Under the newly published rule, once an employer agrees to engage in conciliation with the EEOC, the agency has a duty to provide the employer with a specific set of information, including:
- The identity of the known aggrieved individuals or groups of individuals, unless they have requested anonymity;
- The criteria to be used to identify aggrieved individuals from the pool of potential class members;
- A summary of the EEOC’s legal basis for finding reasonable cause, including how the law was applied to the facts.
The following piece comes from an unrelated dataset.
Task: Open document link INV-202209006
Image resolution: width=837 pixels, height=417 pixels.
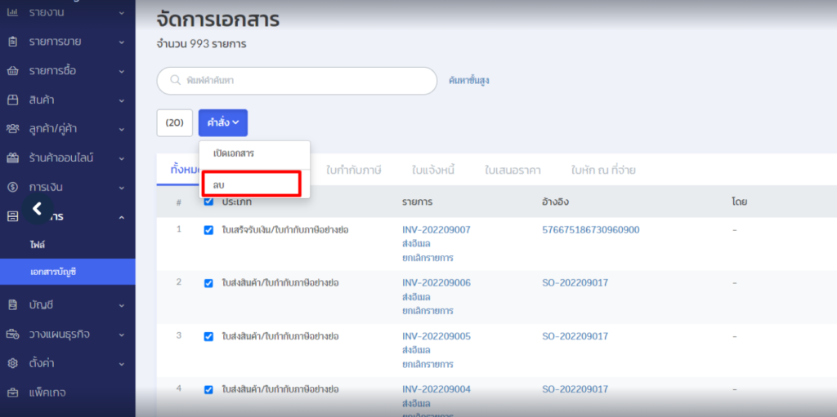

If there are mitigating facts, the agency must explain how it reached a reasonable cause decision despite the facts;
- A basis for the monetary or other relief demanded, including its calculations underlying the initial conciliation proposal and an explanation thereof; and
- Whether a “systemic, class, or pattern or practice” designation has been made at the time of conciliation, and the basis for that designation.
Additionally, the employer must be provided at least 14 calendar days to respond to the agency’s demand. While it’s mandatory that the EEOC provide this information to the employer, the aggrieved employee is only provided access to it upon request.
What Does This Mean for Employers?
The new changes, which went into effect on February 16, will be applied to charges filed under Title VII of the Civil Rights Act of 1964, the Americans with Disabilities Act (ADA), the Age Discrimination in Employment Act (ADEA), and the Genetic Information Nondiscrimination Act (GINA). The stated goal of the new rule is to increase transparency and foster a greater success rate for resolving claims without litigation.
Regardless of whether it ends up creating the desired effect, the new rule is certainly a win for employers. It will provide them with an increased ability to gauge the strength of the EEOC’s claims, including the damage model instituted by the agency. Further, forcing the EEOC to disclose a summary of facts, and how it applied extant law to those facts, also acts as a form of “free” discovery should the case escalate to litigation.
Finally, having concrete rules of conciliation will enable the employer to know, more firmly, where it stands in the process, as opposed to merely understanding there’s some nebulous conciliation effort on-going.